O ASA 411 GT usava um chassi tubular inspirado no F250 GTO, com suspensão independente na frente e eixo rígido atrás, freios a disco e um peso leve que variava entre 780 kg na versão de rua e cerca de 709 kg na versão de competição Berlinetta. O design era puro Giugiaro: linhas elegantes e aerodinâmicas, faróis escamoteáveis em algumas unidades, grade frontal discreta e proporções equilibradas de um autêntico GT 2/2.

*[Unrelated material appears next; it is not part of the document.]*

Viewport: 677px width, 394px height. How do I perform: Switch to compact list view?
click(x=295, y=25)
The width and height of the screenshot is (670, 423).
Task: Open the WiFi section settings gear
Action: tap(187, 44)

O coração do modelo era o motor Tipo 141, um bloco de 4 cilindros em linha de 1.092 cm³ (versão ampliada do original 1.032 cm³), com duplo comando de válvulas no cabeçote (DOHC), carburadores Weber e cerca de 94 a 104 cv a 7.500 rpm. Embora modesto em potência bruta, o motor girava alto, tinha excelente resposta e entregava um som característico que lembrava os Ferraris da época. Acoplado a uma transmissão manual de 5 velocidades, permitia acelerações respeitáveis e velocidade máxima próxima de 200 km/h, com dirigibilidade precisa e prazerosa graças à excelente distribuição de peso.
O ASA 411 GT (e sua versão Berlinetta de competição) foi produzido em quantidades muito limitadas - estima-se que poucas dezenas de unidades saíram da fábrica. Duas unidades competiram na Targa Florio de 1965, terminando em boas posições na classe. Apesar da qualidade mecânica e do pedigree Ferrari, o alto preço e a concorrência feroz (Alfa Romeo, Lotus e Porsche) limitaram o sucesso comercial, levando a ASA a encerrar as atividades em meados dos anos 60.
Hoje, o ASA 411 GT de 1964 é uma raridade extremamente valorizada por colecionadores. Ele representa um capítulo fascinante da história automotiva italiana: a tentativa de democratizar o espírito Ferrari em um pacote menor, leve e puro. Um gran turismo que não conquistou o mundo em números, mas que, com sua elegância, engenharia avançada e conexão direta com Maranello, conquistou um lugar eterno entre os clássicos mais desejados dos anos 60.